American college basketball season

The 2013–14 Pacific Tigers men's basketball team represented the University of the Pacific during the 2013–14 NCAA Division I men's basketball season. They play their home games at the Alex G. Spanos Center. This was season of new beginnings for the Tigers. Gone after 25 seasons was long-time head coach Bob Thomason. The new head coach of the Tigers was former assistant Ron Verlin. Verlin arrived with much experience. Verlin had been the associate head coach for the Tigers for 19 seasons under Thomason. Verlin becomes the 20th head coach in the history of Tiger basketball.

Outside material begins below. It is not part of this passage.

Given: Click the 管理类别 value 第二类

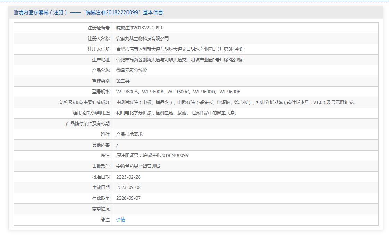Looking at the screenshot, I should point(123,81).
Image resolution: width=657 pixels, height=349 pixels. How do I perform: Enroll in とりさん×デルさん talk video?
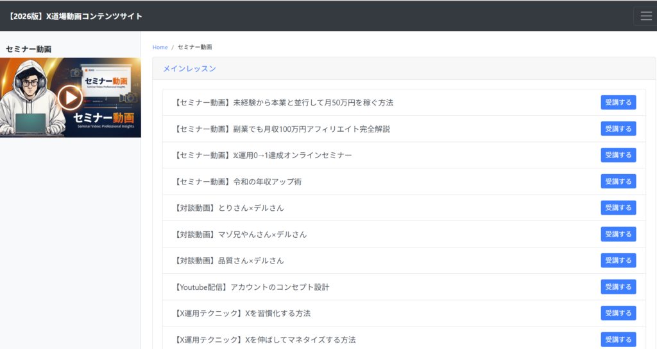coord(618,208)
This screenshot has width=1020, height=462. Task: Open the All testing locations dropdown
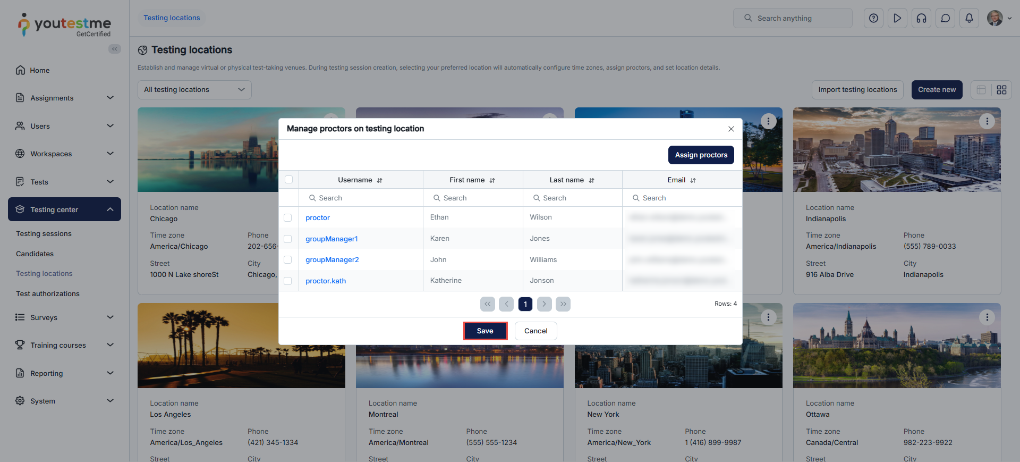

In addition to the new coach, Pacific joined a new conference, the West Coast Conference. Pacific was one of the founders of what became the WCC. Now, after four decades, the Tigers returned allowing the WCC to return to a travel partner scenario. Pacific and Saint Mary's became travel partners. The other four sets of travel partners were San Francisco and Santa Clara, Loyola Marymount and Pepperdine, Gonzaga and Portland, and BYU and San Diego.

The Tigers finished the season 18–16, 6–12 in WCC play to finish in a tie for eighth place. They lost in the first round of the WCC tournament to Santa Clara. They were invited to the CollegeInsider.com Tournament where they defeated Grand Canyon, Texas A&M Corpus–Christi and fellow WCC member San Diego to advance to the semifinals where they lost to Murray State.

==Before the season==

===Departures===

| Name | Number | Pos. | Height | Weight | Year | Hometown | Notes |
|---|---|---|---|---|---|---|---|
| Colin Beatty | 2 | G | 6'4" | 205 | Senior | Lanham, Maryland | Graduated |
| Reed Kamler | 10 | G | 6'0" | 185 | Senior | San Rafael, California | Graduated |
| Lorenzo McCloud | 11 | G | 6'0" | 170 | Senior | Los Angeles, California | Graduated |
| Rodrigo De Souza | 21 | G | 6'2" | 200 | Senior | São Paulo, Brazil | Graduated |
| Markus Duran | 22 | G | 6'0" | 185 | Senior | Murray, Utah | Graduated |
| Travis Fulton | 24 | F | 6'6" | 220 | Senior | Corona, California | Graduated |
| Jordan Turner | 25 | F | 6'5" | 190 | Senior | Oakland, California | Graduated |

In addition to the 7 listed, Andrew Bock and Trevin Harris also graduated. However they both have one year of eligibility remaining and will return to the team for the 2013–14 season.

===Recruiting===
Currently two players have committed to join the Tigers for the 2013–14 season. More are expected to be announced, probably from the Junior College ranks.

==Schedule==
Pacific basketball will see an increased amount of television exposure for the 2013–14 season. Every conference game is guaranteed to be on an ESPN Network, WCC TV, WCC Network, or a local TV station (Comcast, ROOT, Time Warner, FSSD, or BYUtv). Untelevised non-conference home games will likely be switch from Big West TV to Stretch Internet.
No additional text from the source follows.